Here you can find detailed notebooks, custom functions and prediction pipelines
examples : :ref:`examples`.

### Monitoring

See :ref:`monitoring`.

## Installation

```bash
pip install alloniamodel
```

## Contributing

This is an open-source project. Everyone is welcome to contribute to it. To do
so, fork the repository, add your features/fixes on your forked repository,
then open a merge request to the original repository.

### Install dependencies using poetry

This project uses [Poetry](https://python-poetry.org/) to manage its
working environment. Install it before coding in the project.

Then, run 

 ```bash 
poetry env use python3.12
poetry install
poetry run pre-commit install
```

### Testing

Tests are separated into several groups, that can require different packages.

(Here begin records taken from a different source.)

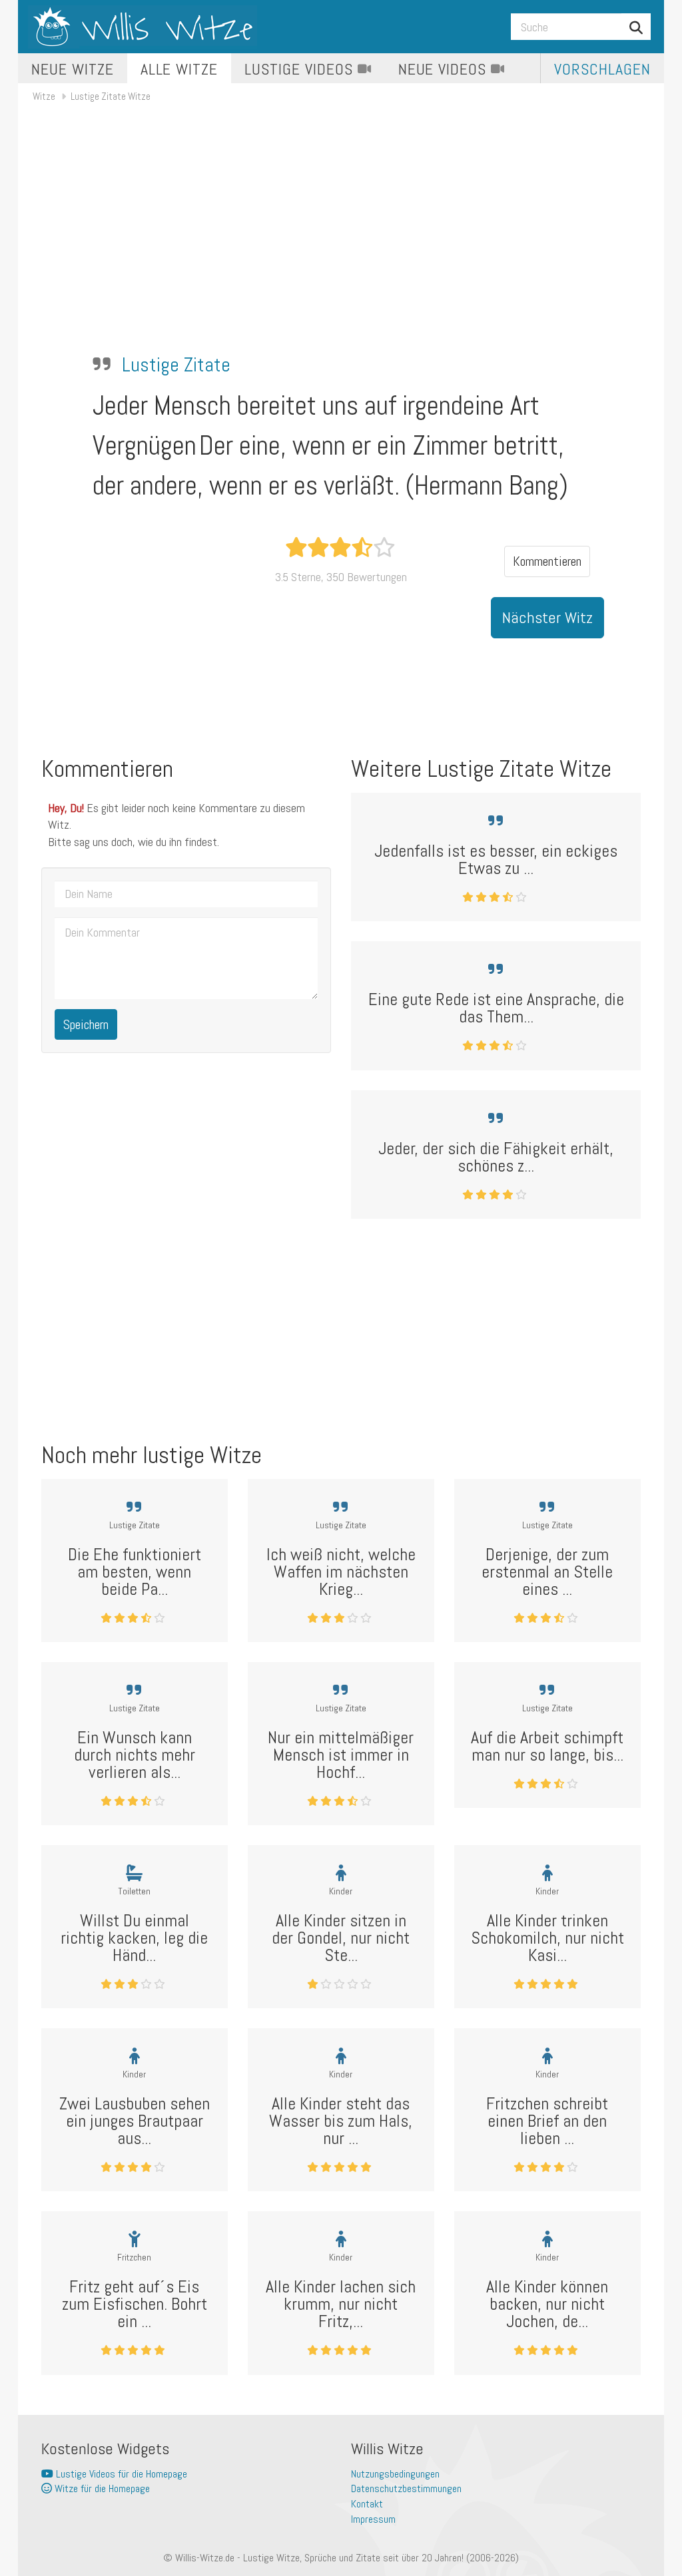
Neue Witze (72, 69)
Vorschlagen (602, 69)
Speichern (86, 1024)
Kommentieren (547, 561)
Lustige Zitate (176, 364)
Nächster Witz (547, 617)
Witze (44, 96)
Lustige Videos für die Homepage (120, 2474)
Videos (300, 69)
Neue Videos (445, 69)
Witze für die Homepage (101, 2488)
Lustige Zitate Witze (111, 96)
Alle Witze (179, 69)
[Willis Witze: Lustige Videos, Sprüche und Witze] (142, 26)
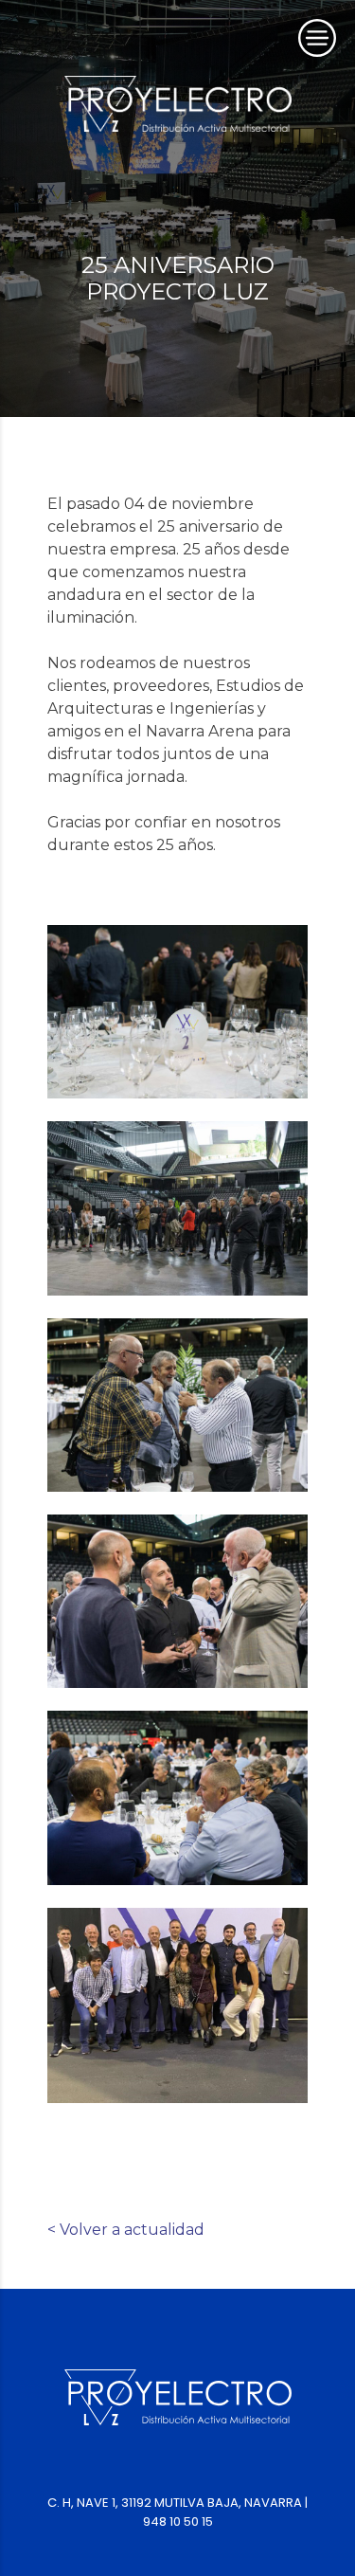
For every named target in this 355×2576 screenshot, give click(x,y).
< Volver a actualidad (125, 2230)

You can run them all using tox:

```bash
poetry run pytest
```

#### Coverage

We use `pytest-cov` to display the coverage, so, after run
tests you can check the reports (term, html, xml are enabled), if you want to
improve your coverage, the better thing to do is to check the html report in
your browser:

```bash
open htmlcov/index.html
```

### Lint

To run the linters used by this project, you can run:

```bash
poetry run pre-commit run # Run lint only on staged files

# Manually check conventional commits format:
poetry run pre-commit run gitlint --hook-stage commit-msg --commit-msg-filename .git/COMMIT_EDITMSG
```

### User documentation

The documentation source files are located in [here](docs/source/). If you add
new features, please add them to the documentation as well.

You can buid the documentation locally by doing

```bash
cd docs
make html
```

The produced documentation should then be readable by opening the file in
docs/build/html/index.html in a web browser.